# DSR7000 Tivo now $49 for new subs....



## bills976 (Jun 30, 2002)

Honestly, it really doesn't get better than this for potential subs:

http://www.orbitsat.com

Orbit now has a Phillips DSR7000 for $49 incl. installation (Scroll down).

For those wanting additional receivers:

Tivo + 1 = $99.95
Tivo + 2 = $149.95

This is about as good as it gets!


----------



## Chris Freeland (Mar 24, 2002)

Wow! If D* had Chattanooga locals or on the to-be added list it would be tempting  , however they are not and are on the E* to be added list and I already own E* hardware, oh well. I will just waite for my Chattanooga locals and upgrade to a PVR522 when available  .


----------



## pez2002 (Dec 13, 2002)

your time will come 

oh yes your time will come 




Wayne Cambell


----------



## mnassour (Apr 23, 2002)

All true, but Orbitsat's agreements are about as iron-clad as they get. Unless you plan on keeping the entire system up and running for the entire term of the one year contract, go somewhere else.


----------



## AJ2086 (Jun 1, 2002)

I dont see the speacial, it shows as 199.95 for me.


----------



## spanishannouncetable (Apr 23, 2002)

This banner is all over the site

New customers only


----------



## AJ2086 (Jun 1, 2002)

Are there any offers like this for current subs?


----------



## spanishannouncetable (Apr 23, 2002)

The closest thing to a "special" for an existing sub comes from Directv itself.
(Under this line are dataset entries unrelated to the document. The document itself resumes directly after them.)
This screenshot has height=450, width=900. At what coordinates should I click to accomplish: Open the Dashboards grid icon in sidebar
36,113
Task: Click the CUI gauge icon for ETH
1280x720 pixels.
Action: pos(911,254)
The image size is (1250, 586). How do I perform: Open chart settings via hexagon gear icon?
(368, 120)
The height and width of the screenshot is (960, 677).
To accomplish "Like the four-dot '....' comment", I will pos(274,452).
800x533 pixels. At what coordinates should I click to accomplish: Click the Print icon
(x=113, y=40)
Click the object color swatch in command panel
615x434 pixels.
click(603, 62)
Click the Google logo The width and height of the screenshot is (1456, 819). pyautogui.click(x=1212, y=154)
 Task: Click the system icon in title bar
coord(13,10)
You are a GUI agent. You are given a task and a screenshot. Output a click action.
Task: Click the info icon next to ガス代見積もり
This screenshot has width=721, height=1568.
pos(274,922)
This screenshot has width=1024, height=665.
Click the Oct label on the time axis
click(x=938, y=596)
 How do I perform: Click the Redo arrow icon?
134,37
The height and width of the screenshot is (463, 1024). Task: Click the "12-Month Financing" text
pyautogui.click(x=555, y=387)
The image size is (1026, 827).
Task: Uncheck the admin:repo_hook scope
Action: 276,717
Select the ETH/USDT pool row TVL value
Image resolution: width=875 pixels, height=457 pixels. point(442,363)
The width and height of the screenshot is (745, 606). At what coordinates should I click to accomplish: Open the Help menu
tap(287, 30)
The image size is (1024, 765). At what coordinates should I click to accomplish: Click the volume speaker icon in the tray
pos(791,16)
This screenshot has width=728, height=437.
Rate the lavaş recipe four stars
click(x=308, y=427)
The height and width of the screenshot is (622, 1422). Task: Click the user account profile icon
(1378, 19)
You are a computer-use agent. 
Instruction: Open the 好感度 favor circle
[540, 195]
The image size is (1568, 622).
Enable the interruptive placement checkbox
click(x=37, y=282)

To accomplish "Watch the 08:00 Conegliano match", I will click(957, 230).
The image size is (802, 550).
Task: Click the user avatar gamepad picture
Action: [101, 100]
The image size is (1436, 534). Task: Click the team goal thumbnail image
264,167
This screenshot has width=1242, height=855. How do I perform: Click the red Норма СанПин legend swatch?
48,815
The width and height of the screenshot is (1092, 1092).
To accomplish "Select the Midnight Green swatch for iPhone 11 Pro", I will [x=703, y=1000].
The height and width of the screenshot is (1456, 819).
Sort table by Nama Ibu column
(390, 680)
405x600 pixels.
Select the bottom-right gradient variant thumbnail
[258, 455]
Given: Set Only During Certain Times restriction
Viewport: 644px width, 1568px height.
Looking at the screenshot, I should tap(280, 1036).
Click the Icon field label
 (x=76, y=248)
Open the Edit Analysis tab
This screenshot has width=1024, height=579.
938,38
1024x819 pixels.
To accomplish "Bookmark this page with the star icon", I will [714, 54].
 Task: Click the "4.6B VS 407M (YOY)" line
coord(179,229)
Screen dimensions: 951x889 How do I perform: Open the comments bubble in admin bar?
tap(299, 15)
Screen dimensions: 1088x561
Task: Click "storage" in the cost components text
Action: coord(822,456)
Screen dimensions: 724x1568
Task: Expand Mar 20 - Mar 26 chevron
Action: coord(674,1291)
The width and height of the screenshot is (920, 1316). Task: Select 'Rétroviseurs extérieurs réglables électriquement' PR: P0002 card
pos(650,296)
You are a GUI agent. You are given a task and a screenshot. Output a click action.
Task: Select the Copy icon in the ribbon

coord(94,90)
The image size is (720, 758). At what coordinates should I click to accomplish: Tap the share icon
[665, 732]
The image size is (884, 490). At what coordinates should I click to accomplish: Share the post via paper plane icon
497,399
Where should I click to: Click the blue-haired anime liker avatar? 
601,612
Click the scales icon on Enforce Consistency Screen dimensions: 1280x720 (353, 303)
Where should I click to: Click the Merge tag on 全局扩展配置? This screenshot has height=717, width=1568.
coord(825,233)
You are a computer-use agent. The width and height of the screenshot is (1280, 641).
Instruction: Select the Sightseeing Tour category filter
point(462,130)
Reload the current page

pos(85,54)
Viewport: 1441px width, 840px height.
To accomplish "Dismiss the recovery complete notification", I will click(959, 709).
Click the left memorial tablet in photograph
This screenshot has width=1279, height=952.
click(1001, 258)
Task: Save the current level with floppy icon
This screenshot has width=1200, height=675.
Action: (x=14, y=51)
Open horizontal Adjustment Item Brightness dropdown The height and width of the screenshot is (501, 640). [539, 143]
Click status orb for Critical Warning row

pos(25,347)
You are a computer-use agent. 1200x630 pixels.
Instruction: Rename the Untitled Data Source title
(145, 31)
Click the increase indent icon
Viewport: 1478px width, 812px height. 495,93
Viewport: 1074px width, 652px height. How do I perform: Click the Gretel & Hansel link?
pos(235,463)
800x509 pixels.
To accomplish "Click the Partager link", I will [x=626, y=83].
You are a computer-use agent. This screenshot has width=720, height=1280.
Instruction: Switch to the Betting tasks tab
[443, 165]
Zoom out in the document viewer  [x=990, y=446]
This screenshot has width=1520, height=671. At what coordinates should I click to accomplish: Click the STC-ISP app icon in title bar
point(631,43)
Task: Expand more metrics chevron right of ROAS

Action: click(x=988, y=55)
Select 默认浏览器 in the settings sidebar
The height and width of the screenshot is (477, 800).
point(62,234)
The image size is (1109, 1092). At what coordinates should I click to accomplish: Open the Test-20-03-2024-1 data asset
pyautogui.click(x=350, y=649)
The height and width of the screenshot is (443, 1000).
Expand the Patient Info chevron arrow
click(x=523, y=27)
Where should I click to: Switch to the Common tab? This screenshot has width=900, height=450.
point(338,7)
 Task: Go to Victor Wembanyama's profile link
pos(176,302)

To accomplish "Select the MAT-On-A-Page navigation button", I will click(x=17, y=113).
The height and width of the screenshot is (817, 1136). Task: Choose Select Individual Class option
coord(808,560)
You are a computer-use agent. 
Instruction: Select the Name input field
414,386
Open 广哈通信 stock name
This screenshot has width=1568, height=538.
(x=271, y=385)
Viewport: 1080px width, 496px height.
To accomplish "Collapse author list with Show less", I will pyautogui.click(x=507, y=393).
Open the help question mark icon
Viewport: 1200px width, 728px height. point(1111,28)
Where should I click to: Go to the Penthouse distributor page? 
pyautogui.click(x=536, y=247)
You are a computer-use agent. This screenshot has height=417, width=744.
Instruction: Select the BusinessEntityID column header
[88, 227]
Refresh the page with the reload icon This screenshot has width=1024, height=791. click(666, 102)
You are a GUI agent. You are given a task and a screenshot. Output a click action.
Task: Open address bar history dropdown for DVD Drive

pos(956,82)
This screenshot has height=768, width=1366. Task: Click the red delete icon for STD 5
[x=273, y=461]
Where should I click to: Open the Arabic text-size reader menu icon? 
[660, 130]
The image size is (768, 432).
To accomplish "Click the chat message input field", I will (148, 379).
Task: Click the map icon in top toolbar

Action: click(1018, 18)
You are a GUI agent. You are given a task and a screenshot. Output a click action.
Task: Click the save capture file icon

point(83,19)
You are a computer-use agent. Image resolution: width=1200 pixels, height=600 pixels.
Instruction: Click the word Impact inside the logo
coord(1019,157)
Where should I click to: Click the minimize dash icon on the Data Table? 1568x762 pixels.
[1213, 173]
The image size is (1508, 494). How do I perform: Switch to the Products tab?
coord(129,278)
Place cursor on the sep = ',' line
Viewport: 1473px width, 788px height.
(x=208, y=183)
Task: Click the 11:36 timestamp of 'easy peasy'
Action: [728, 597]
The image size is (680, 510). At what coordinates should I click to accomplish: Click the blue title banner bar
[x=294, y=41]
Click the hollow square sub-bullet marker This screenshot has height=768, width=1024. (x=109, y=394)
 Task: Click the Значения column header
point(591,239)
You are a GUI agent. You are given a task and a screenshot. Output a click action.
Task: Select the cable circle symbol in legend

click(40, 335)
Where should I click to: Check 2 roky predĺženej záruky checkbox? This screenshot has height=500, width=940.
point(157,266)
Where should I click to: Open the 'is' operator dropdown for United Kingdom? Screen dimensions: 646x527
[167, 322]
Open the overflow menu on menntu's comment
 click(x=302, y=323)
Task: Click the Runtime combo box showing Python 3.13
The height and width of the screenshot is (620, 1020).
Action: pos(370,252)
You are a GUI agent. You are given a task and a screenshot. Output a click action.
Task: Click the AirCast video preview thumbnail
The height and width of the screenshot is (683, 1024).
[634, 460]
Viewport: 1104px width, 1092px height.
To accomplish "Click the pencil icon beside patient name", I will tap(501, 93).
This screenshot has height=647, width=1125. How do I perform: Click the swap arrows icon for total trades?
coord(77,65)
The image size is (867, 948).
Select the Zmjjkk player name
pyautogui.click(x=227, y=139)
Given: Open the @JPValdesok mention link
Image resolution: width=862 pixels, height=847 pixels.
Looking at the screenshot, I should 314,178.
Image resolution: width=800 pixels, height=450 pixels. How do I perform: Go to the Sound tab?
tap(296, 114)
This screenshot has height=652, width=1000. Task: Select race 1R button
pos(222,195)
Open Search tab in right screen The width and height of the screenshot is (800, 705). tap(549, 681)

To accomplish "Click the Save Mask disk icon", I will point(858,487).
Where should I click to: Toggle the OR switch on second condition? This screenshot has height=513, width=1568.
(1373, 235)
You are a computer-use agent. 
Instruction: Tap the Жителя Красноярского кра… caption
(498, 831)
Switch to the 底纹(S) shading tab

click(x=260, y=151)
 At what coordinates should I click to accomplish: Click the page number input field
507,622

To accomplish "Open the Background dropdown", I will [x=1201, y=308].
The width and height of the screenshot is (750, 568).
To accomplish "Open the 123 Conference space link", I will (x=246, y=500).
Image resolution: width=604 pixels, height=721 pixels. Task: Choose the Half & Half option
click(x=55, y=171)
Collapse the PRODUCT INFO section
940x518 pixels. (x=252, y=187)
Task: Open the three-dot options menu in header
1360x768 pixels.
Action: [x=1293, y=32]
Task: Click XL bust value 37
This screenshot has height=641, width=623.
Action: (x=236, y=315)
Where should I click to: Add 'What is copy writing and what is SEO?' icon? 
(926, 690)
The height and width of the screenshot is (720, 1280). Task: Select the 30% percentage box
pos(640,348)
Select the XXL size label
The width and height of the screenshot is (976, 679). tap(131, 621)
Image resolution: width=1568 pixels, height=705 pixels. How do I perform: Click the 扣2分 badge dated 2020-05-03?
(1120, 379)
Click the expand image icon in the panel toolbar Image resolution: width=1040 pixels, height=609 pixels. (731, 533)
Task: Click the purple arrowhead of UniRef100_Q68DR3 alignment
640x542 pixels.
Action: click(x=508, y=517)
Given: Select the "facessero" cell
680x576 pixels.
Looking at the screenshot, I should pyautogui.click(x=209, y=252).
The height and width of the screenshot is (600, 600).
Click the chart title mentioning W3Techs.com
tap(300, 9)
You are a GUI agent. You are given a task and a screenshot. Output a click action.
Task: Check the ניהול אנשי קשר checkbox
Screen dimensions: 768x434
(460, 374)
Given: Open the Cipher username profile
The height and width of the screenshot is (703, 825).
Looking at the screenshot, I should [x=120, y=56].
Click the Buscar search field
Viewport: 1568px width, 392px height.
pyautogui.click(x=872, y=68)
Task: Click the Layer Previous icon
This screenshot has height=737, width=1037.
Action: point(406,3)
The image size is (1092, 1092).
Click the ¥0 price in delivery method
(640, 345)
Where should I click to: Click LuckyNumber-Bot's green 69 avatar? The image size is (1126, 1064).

Call Directv and tell them you want the DVR upgrade for $159, using code FFDVR. It should include a dish upgrade (if necessary) and any necessary installation, cabling and multiswitches.


----------



## bkwest (Aug 14, 2002)

Still no deals for pegasus areas.. everything I have found is a lease agreement only.


----------



## lempira1421 (May 27, 2003)

bills976 said:


> Honestly, it really doesn't get better than this for potential subs:
> 
> http://www.orbitsat.com
> 
> ...


Hi,

Yes, they have great deals for New customers...as well for existing customers I saw they have a DVR from Philips for only $199 for existing customers that is pretty good I think. I know all the best deals are usually available for new customers.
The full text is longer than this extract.